> [Requirement 1]:
Answer these about the Prius thread, one line each:
(a) What model year is the Prius owned by the user who wants to drive for Uber in LA?
(b) In "Ubernese," what does "sedan" mean?
(c) What model year does thatridesharegirl say she has?
> [Requirement 2]: Print the part of the Prius thread that opens with the words containing "Note some Sedans" and closes with "(Mar 15, 2017)".

> [Text shown]:
= = = = = = =

# Prius Hatchback



## classicalmusicplayer (Jan 29, 2018)

Hello,

I have a 2011 Toyota Prius and I was looking to drive for Uber in LA. I went to the Uber qualifying car site and it says that to drive you must have a sedan however my Prius is a hatchback. However, on the popular car list Prius is listed. I have tried contacting Uber several times to ask them if my car is okay but I have not heard anything back.

So I was wondering if anybody drive Uber that has a Prius that is a hatchback?

Thank you


----------



## Adieu (Feb 21, 2016)

4 doors and 5 seats including driver?

It's a "sedan" (as in NOT A COUPE lol).


----------



## Fauxknight (Aug 12, 2014)

Sedan -》Hatchback -》Liftback

Classifications and sub-classifications, your Prius is ultimately a type of sedan, it has 2 or 4 side doors and two rows of seats intended for 4+ people. It's also a hatchback because of the rear door, but it's more appropriately called a liftback because of how that rear door opens, vs the PriusC which is a more standard hatchback style.

Note some Sedans have only two doors and some Coupes have 4 doors, the names and definitions are sometimes muddled by the manufacturer. Some countries have more concrete definitions, but we leave them a little open in North America.


----------



## RynoHawk (Mar 15, 2017)

In Ubernese, sedan means 4 doors and 5 seats with seatbelts (including yours). A Prius is fine and in fact one of the most popular vehicles used for rideshare in just about every market (especially LA).


----------



## classicalmusicplayer (Jan 29, 2018)

Great thank you!


----------



## Fauxknight (Aug 12, 2014)

I guess the easiest thing would have been to point out that the Prius is the flagship car for Uber. A stylized Prius used to be almost as prominent on their websites and ads as the old U.


----------



## thatridesharegirl (Jul 7, 2016)

Prius is the car of choice for many 'professional' gig drivers. I have a 2012 myself. 
Keep calm,
Uber on.


----------

= = = = = = =

> [Dataset excerpts]:
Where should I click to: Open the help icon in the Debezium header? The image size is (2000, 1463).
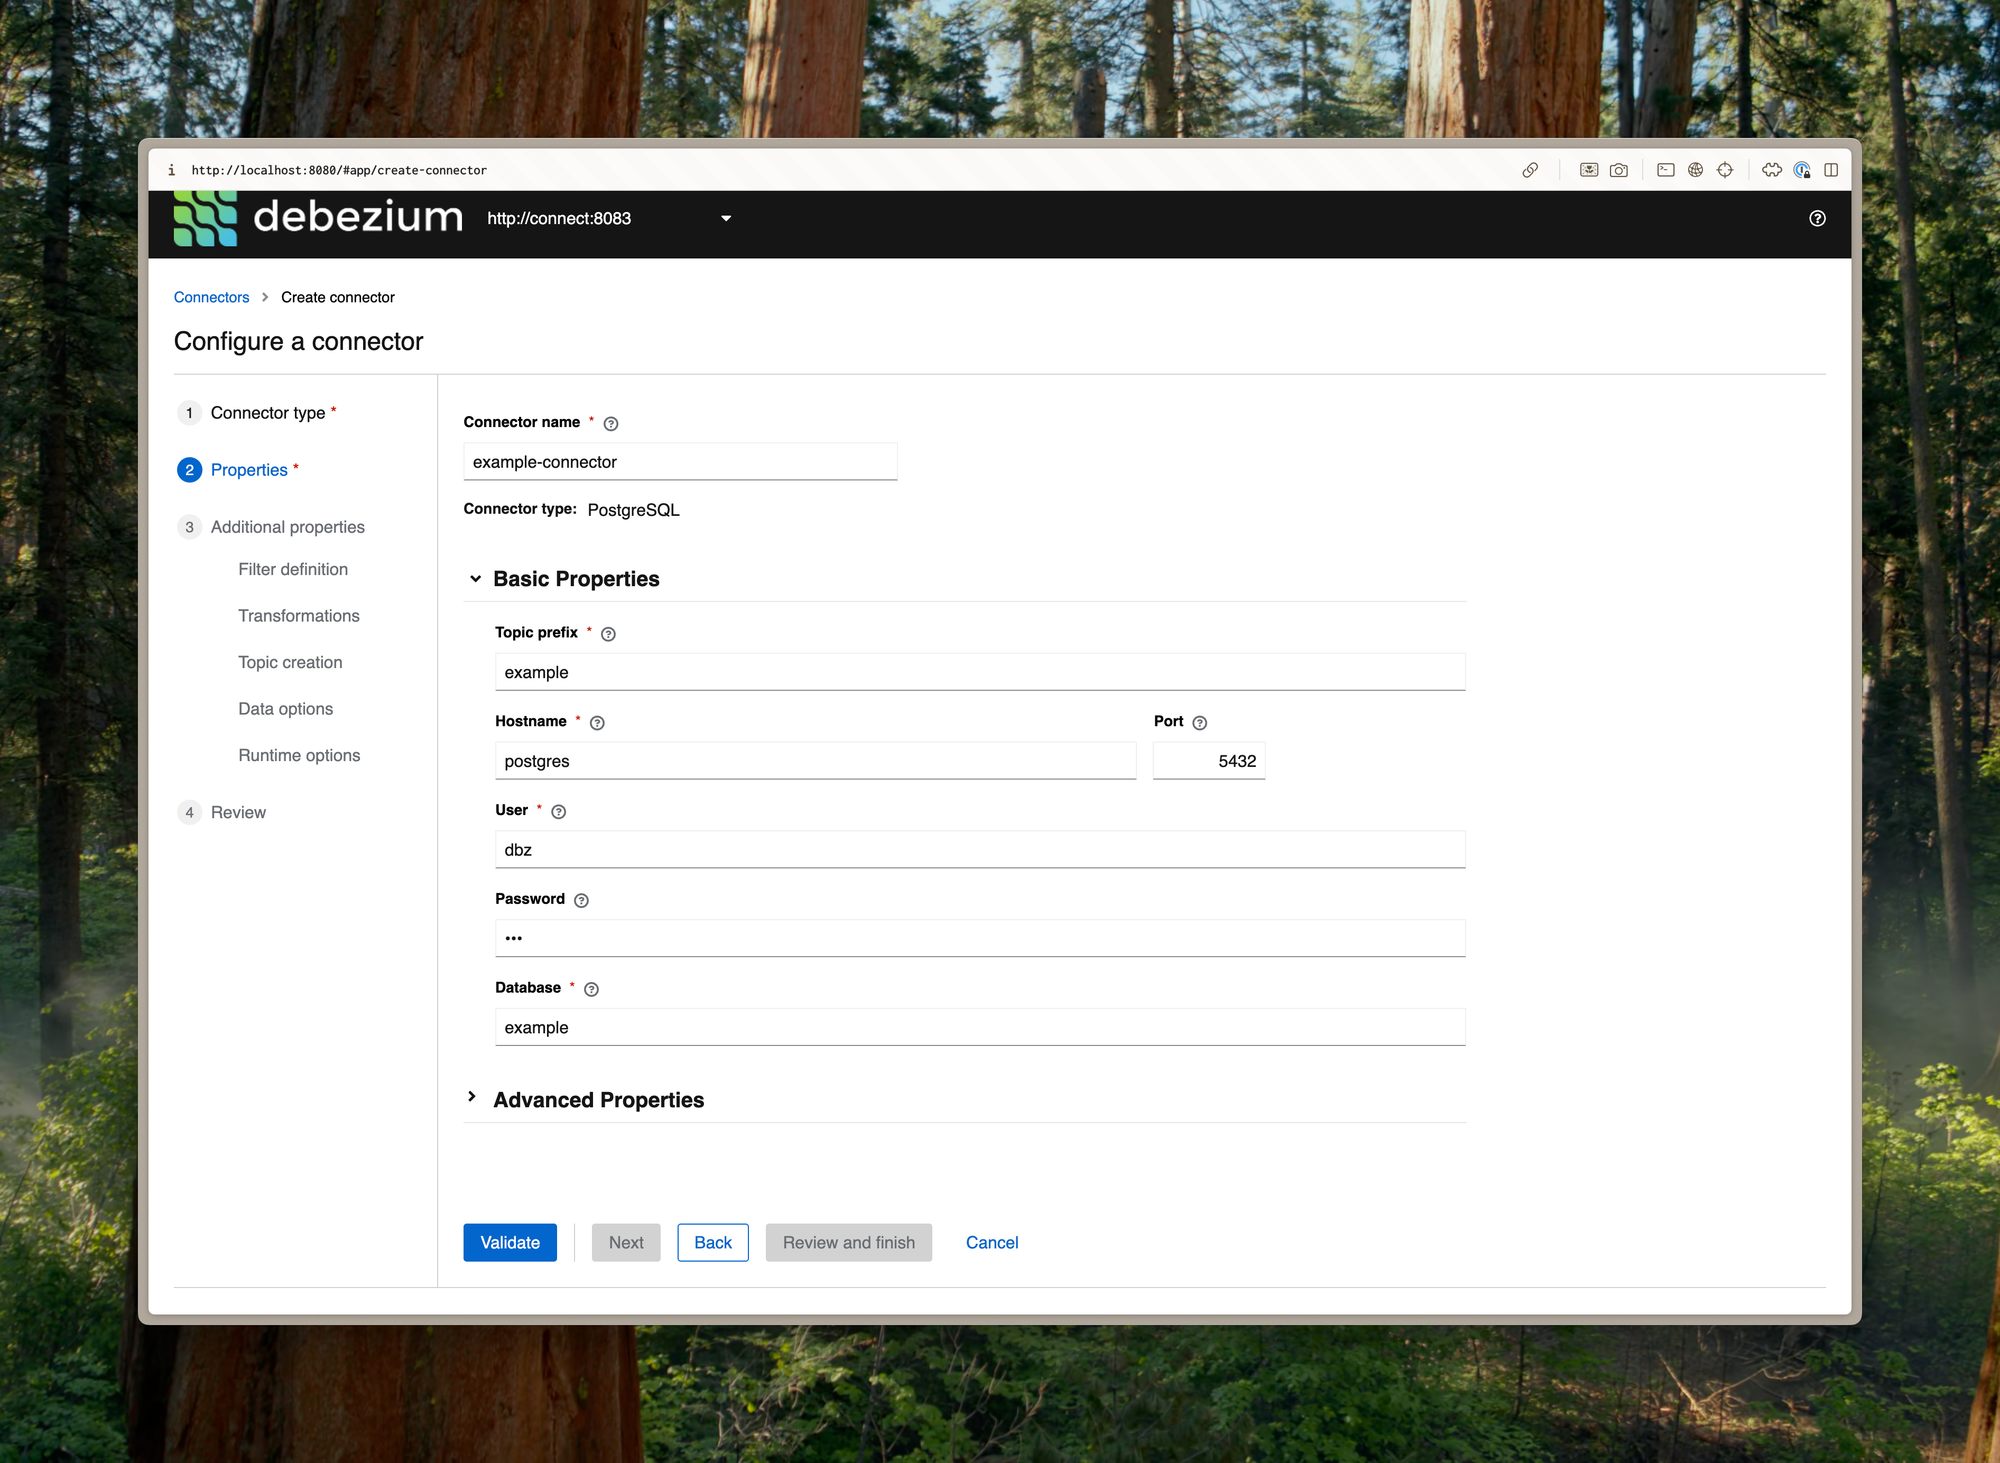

= = = = = = =

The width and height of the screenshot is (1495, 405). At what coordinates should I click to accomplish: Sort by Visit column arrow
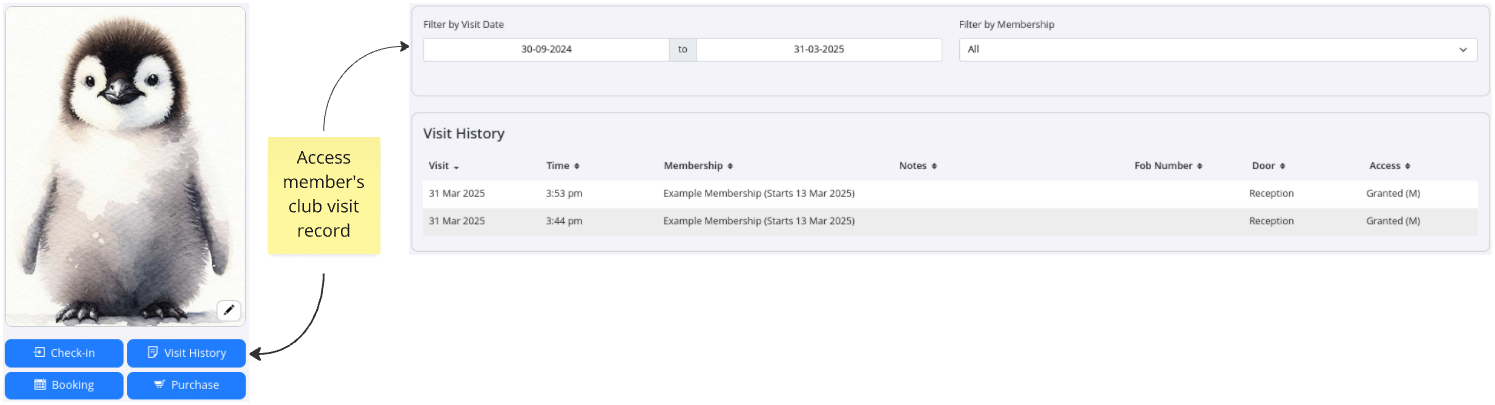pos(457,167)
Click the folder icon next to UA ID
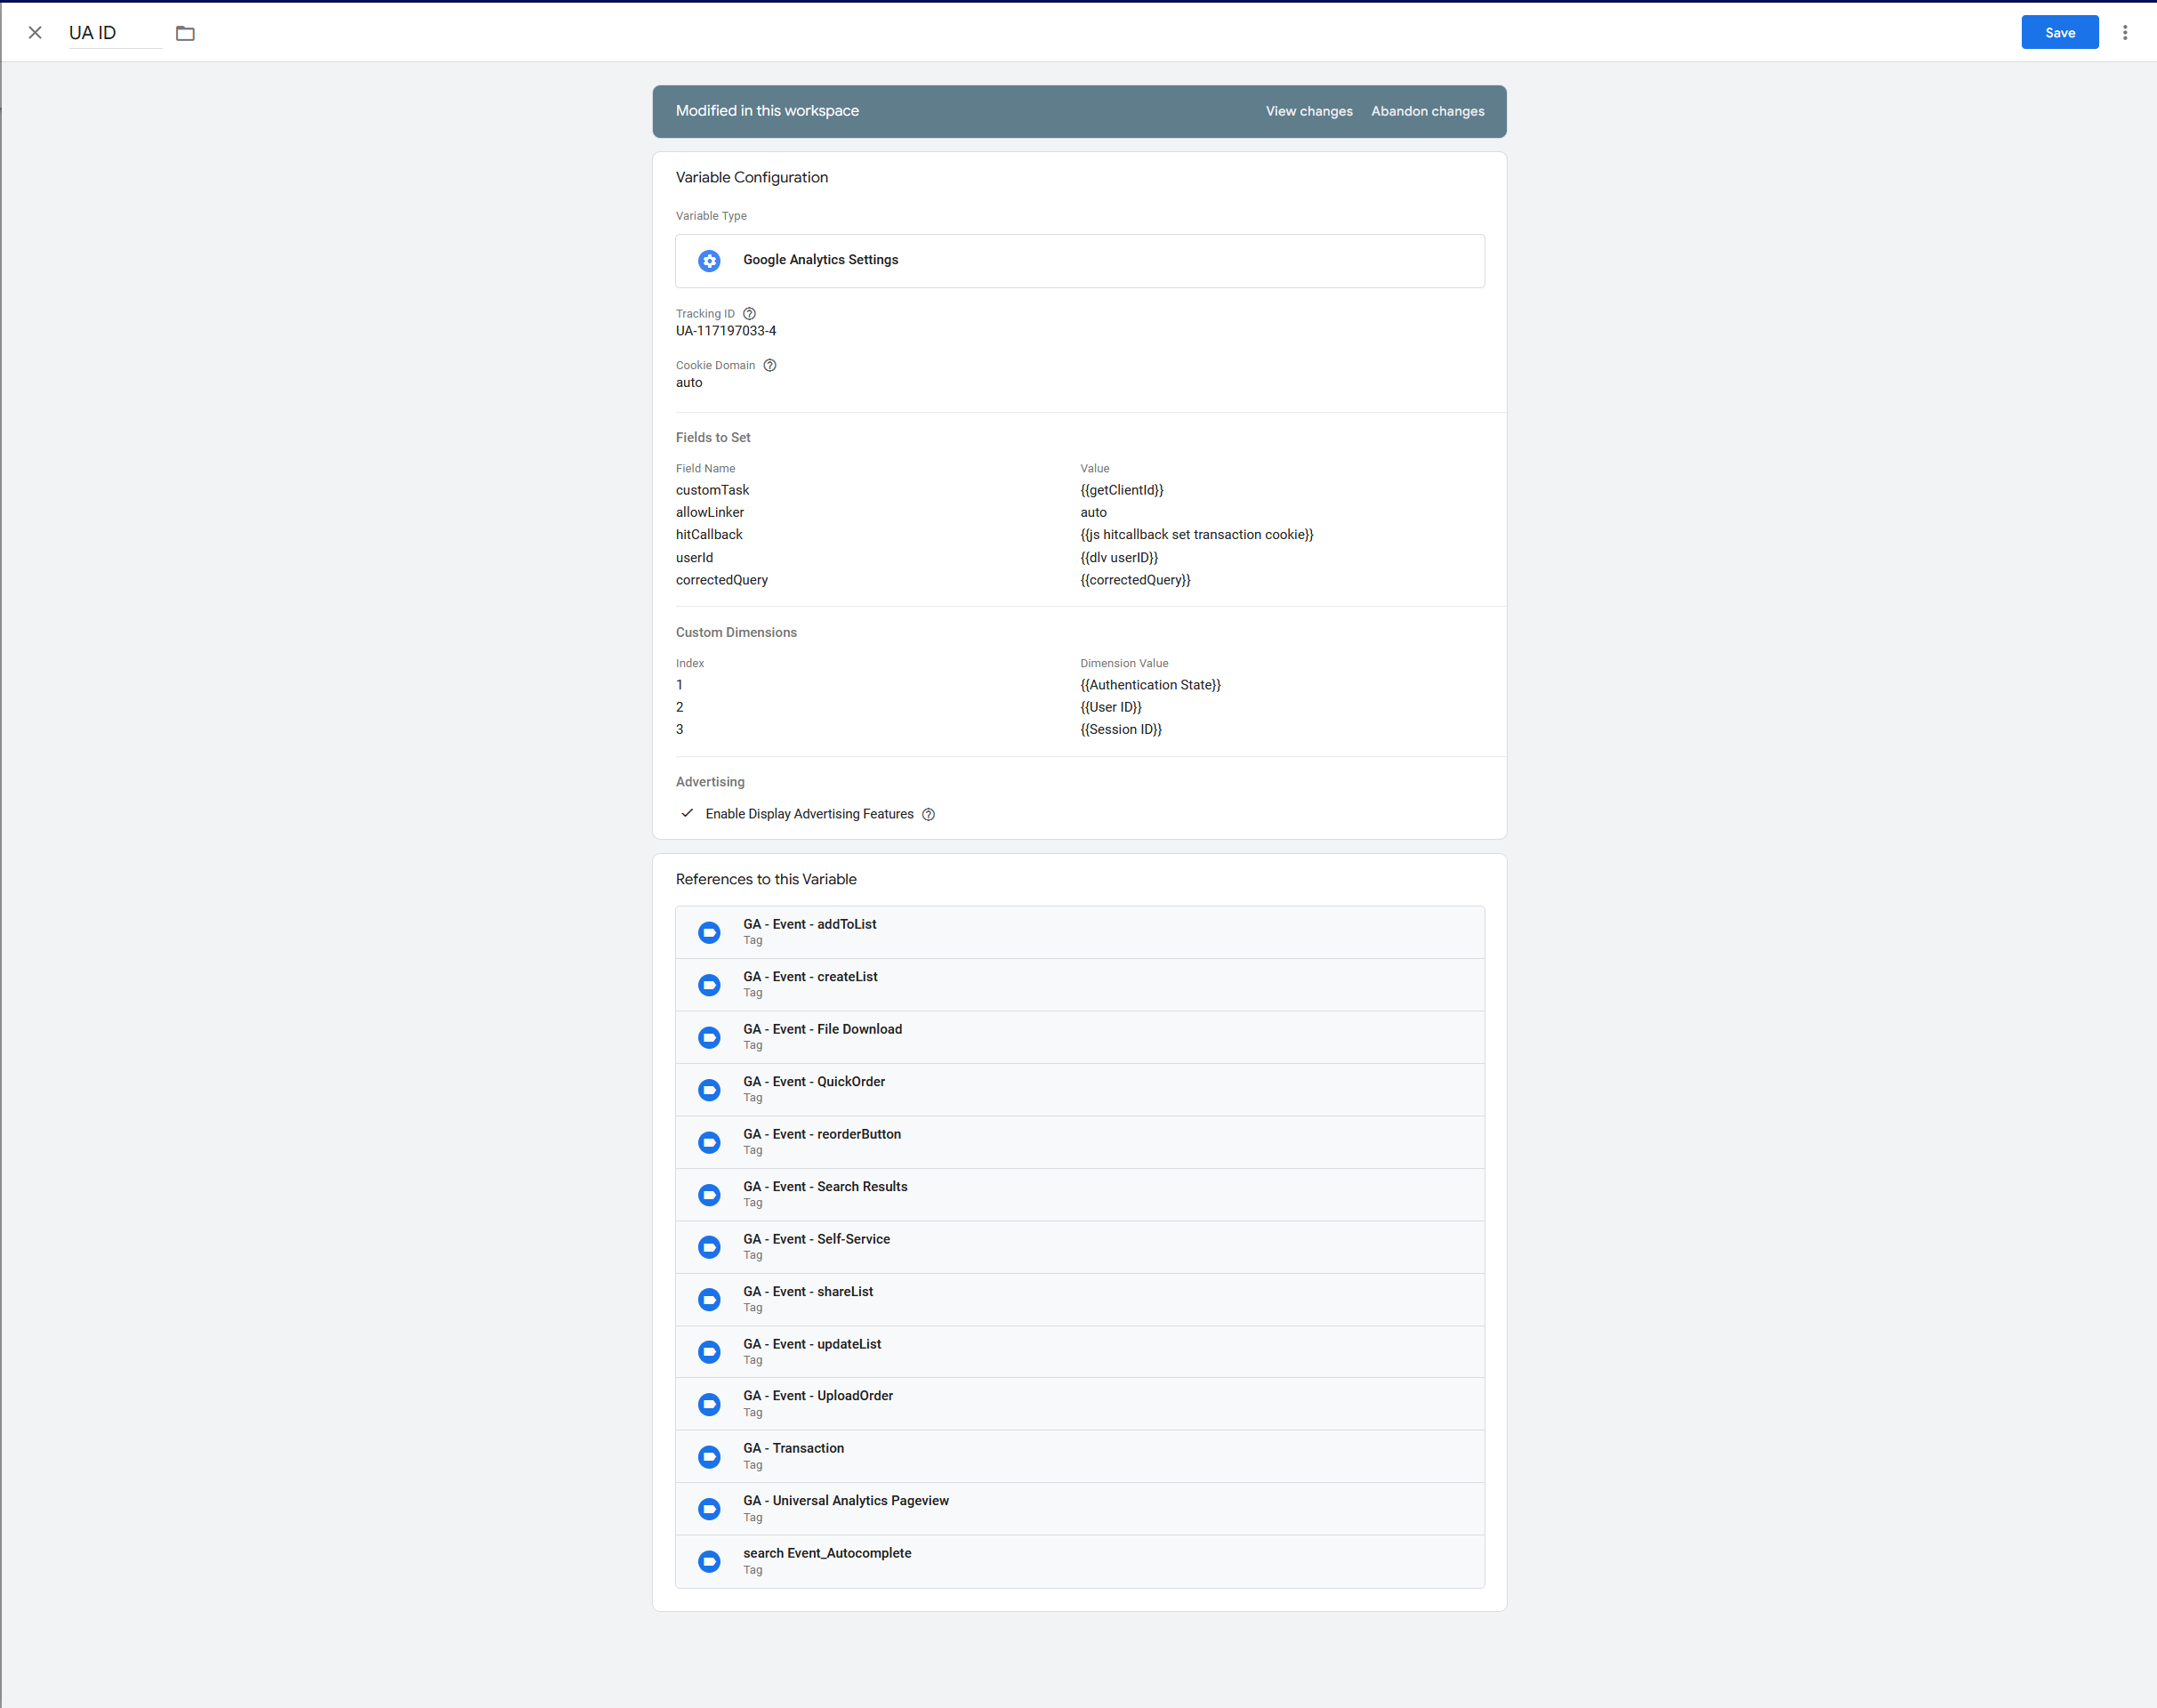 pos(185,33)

= = = = = = =

> [Correct answer 1]:
(a) 2011
(b) 4 doors and 5 seats with seatbelts, including the driver's
(c) 2012

> [Correct answer 2]:
Note some Sedans have only two doors and some Coupes have 4 doors, the names and definitions are sometimes muddled by the manufacturer. Some countries have more concrete definitions, but we leave them a little open in North America.


----------



## RynoHawk (Mar 15, 2017)